Passage shown –
-.-.-

Using this expression (5), h ₀ can be derived by a linear regression.

The streaming potential and streaming current values obtained for a number of sufficient small channel heights h are used to calculate the surface conductivity K ^σ according to Eq. 6:

$$\frac{{\hbox{d}I_{\rm S} /\hbox{d}p}}{{\hbox{d}U_{\rm S} /\hbox{d}p}}\frac{L}{{2b}} = \frac{{K_{\rm B}}}{{2}}\,h + K^{\sigma }.$$

(6)

3 Materials

Samples for MES experiments summarized in this work had been prepared according to the following procedures:

1. Teflon ^® AF films were obtained by spin-coating of polymer solutions purchased from DuPont, Neymours, US onto glass or Si wafer using a commercial spin-coater (Karl Suss, Saint Jeoire, France). By adjustment of the solution concentration (2% AF1601 in FC75) and velocity of the coater disk smooth and homogeneous films were obtained. The polymer films were vacuum-dried and tempered 1 h at 165°C. The layer thickness of the Teflon^® AF films layer has been determined to (118±5) nm by variable angle spectroscopic ellipsometry (M44, Woolam Co., Lincoln, NE, USA). Dynamic water contact angles—measured by means of axisymmetric drop shape analysis (ADSA, developed by Prof. A.W. Neumann, University of Toronto, Department of Mechanical and Industrial Engineering) revealed the Teflon^® AF layer to be very hydrophobic (θ _adv=121°, θ _rec=112°). The morphology of the polymer layer has been characterized by AFM (Bioscope, Digital Instruments, Santa Barbara, USA). The determined degree of roughness is in the range of few nanometers (R _a =0.2, ... , 0.8 nm). The elemental composition of the polymer surface (F:O:C = 57:11:32) was determined by X-ray-photoelectron spectroscopy (ESCA-Lab 2, Vision Instruments, UK) to exclude dissociating surface groups.

-.-.-

Data extract –
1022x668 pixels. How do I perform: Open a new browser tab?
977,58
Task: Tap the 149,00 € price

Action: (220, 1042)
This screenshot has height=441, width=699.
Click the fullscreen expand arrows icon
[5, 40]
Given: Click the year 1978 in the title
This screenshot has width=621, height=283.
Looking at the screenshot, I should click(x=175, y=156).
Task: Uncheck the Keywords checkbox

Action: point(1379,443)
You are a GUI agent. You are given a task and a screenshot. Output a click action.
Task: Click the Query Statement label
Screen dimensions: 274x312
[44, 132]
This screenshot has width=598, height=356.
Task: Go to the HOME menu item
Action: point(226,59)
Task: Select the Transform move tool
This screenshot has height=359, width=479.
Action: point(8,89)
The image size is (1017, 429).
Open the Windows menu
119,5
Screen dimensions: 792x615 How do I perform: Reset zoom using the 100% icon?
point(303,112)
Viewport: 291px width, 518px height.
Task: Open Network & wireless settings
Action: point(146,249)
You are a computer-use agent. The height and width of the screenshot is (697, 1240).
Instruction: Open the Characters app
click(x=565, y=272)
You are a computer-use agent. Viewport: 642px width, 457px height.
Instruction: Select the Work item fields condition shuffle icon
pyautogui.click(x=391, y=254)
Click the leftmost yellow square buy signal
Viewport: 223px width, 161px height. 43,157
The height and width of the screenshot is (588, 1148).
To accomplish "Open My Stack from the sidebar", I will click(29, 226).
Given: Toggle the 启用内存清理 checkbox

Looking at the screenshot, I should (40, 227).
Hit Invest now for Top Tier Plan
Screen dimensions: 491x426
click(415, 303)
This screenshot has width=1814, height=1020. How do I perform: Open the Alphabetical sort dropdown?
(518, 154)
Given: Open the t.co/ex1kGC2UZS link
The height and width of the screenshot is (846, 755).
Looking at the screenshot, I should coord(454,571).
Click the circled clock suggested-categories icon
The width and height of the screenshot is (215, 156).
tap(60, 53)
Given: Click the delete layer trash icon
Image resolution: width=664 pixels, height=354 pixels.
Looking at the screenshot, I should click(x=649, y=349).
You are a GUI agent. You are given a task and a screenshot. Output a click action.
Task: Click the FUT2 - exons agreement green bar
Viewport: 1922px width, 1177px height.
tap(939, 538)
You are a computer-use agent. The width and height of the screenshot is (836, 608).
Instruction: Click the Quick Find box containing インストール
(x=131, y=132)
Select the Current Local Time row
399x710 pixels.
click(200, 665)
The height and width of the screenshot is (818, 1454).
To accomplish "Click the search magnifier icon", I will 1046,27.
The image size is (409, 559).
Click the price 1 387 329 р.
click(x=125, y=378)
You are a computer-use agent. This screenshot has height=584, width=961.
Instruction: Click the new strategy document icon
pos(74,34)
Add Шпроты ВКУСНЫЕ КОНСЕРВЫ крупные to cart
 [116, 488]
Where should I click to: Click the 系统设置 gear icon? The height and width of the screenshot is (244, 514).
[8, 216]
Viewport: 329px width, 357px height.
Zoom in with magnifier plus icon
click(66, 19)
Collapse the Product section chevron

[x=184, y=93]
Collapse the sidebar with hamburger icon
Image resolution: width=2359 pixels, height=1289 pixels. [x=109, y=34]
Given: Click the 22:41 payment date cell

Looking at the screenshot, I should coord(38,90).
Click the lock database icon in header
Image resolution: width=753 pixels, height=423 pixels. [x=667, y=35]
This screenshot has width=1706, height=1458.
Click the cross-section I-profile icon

-.-.-

What to produce – According to the materials passage, what layer thickness was determined for the Teflon® AF films? Rely only on the materials passage.

Answer to the task – (118±5) nm.